Bild: Lauernd wie ein Reptil: die Liesenbrücke auf Gustav Wunderwalds Gemälde…
Berlin taz | Am 27. Februar 1925 gründet Adolf Hitler die seit dem
Putschversuch 1923 verbotene NSDAP neu. Einen Tag später stirbt
Reichspräsident Friedrich Ebert an einem Blinddarmdurchbruch. Am 26. April
wird Paul von Hindenburg zum neuen Reichspräsidenten gewählt. Er wird
Hitler den Weg zur Macht ebnen.
Doch es gibt Konstanten in diesen unruhigen Zeiten, auch in Berlin.
Künstler und Literaten trotzen dem Weg in den braunen Abgrund, indem sie
genau diese Zustände aufgreifen und verarbeiten. [1][Da ist zum Beispiel
der Reporter Leo Heller,] der durch die anrüchigen Viertel Berlins zieht
und seine Erlebnisse journalistisch verarbeitet. Die Ackerstraße im
Wedding, die noch heute so heißt, ist ihm wohlbekannt, ist sie damals doch
einer der Hotspots des Verbrechens.
Aber auch die parallele Gartenstraße ist verrufen. 1921 berichtet Leo
Heller im Neuen Wiener Journal über diesen Teil der Stadt: „So ungefähr
zwischen Acker- und Gartenstraße liegt das Revier der abenteuerlustigen
Damen und ihrer Beschützer.“ Ein klares Statement: „Brave Bürger“ sollt…
diese Gegend im Dunkeln besser nicht betreten!
Was veranlasste also den Kölner Bühnenbildner und Maler Gustav Wunderwald,
sich dort herumzutreiben?
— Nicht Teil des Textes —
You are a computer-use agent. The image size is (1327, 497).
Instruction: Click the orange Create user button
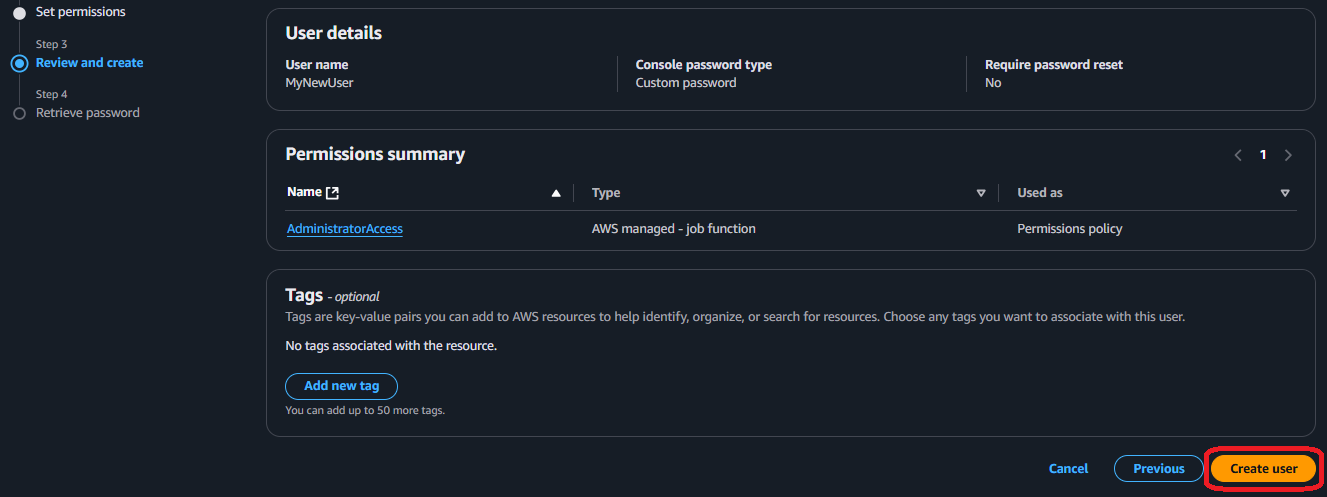click(x=1263, y=469)
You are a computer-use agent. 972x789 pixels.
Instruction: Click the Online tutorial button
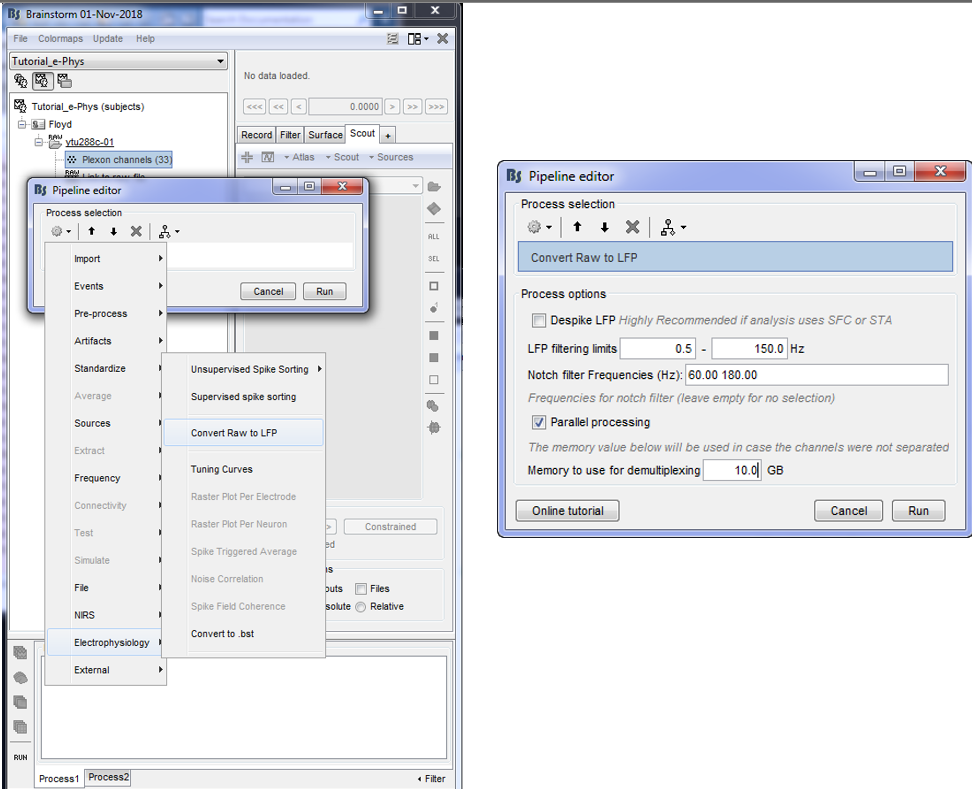(x=567, y=510)
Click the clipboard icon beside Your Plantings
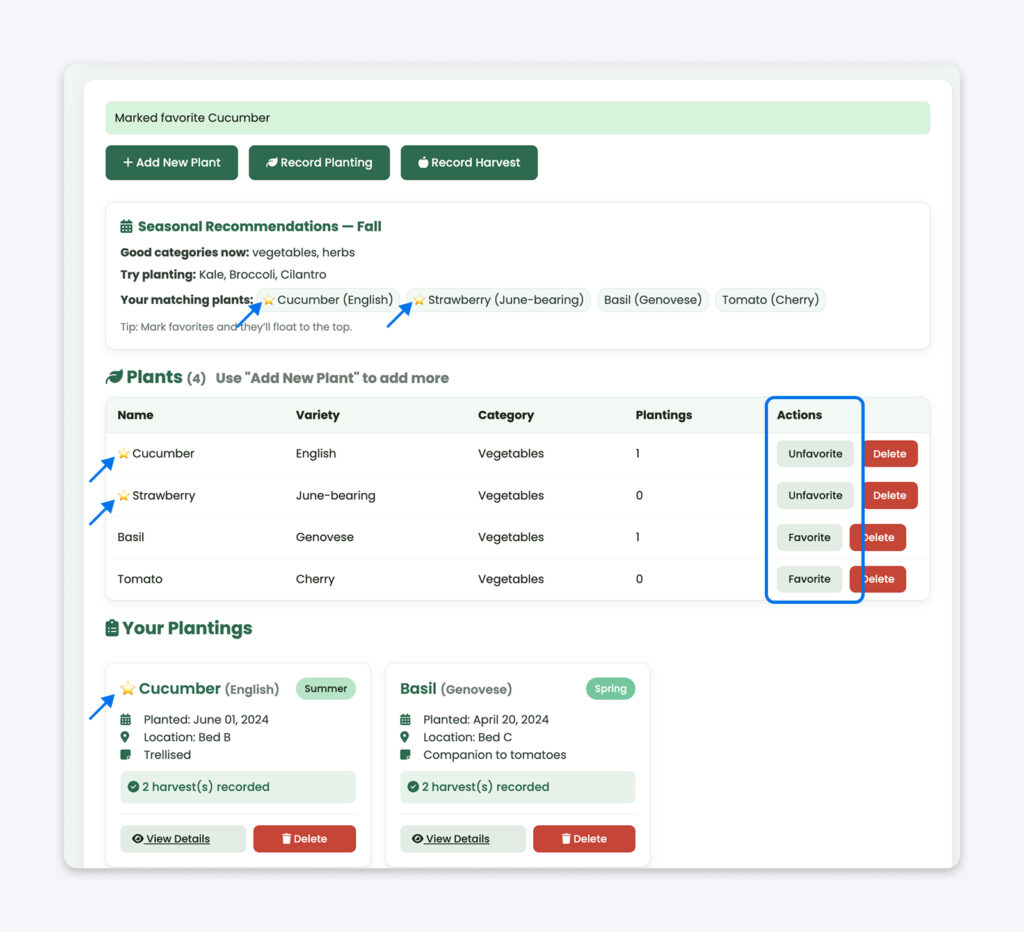1024x932 pixels. click(113, 629)
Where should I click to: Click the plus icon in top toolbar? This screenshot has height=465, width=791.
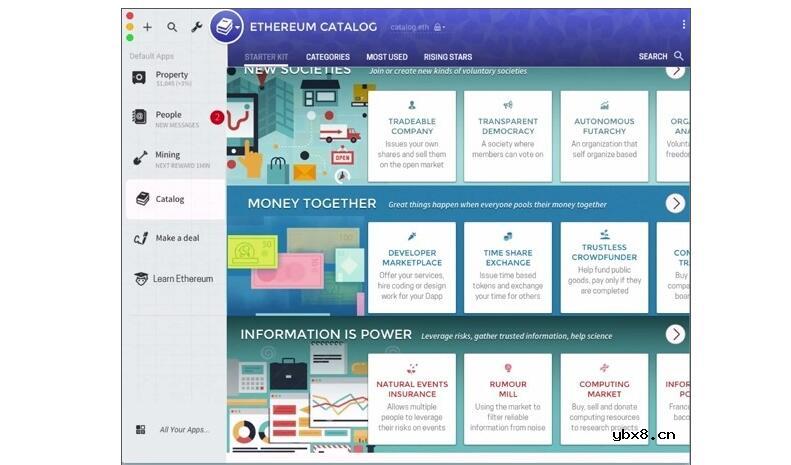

Wunderwald „machte morgens seine Fahrten“, bei
denen er die ärmeren Stadtteile durchstreifte, wie er an seinen Freund
Wilhelm Schmidtbonn schrieb. Und kehrte oft „wie besoffen“ zurück, weil er
so viele Eindrücke gesammelt hatte, die er erst einmal in seinem Innern
sortieren musste.
Dieses tiefste Innere war geprägt von seiner Herkunft aus einer
Handwerkerfamilie – Vater Karl war Büchsenmacher – in einer der größten
Industriestädte Preußens: Kalk, das am 1. April 1910 zu Köln eingemeindet
worden war. Über 600 Kilometer entfernt vom vermeintlich „hässlichen
Berlin“ und der Stadt in ihrem Anblick doch so nah. Kindheit und Jugend
hatten seine Ideal-Vorstellung von einer Stadt geprägt.
Das schillernde Berlin hatte er am Anfang seiner beruflichen Laufbahn
kennengelernt, aber als jemand, der nicht wirklich dazugehörte. Nach seiner
Lehrzeit bei einem Kölner Malermeister hatte er als Kulissenmaler und
Bühnenbildner an verschiedenen Spielstätten im In- und Ausland gewirkt.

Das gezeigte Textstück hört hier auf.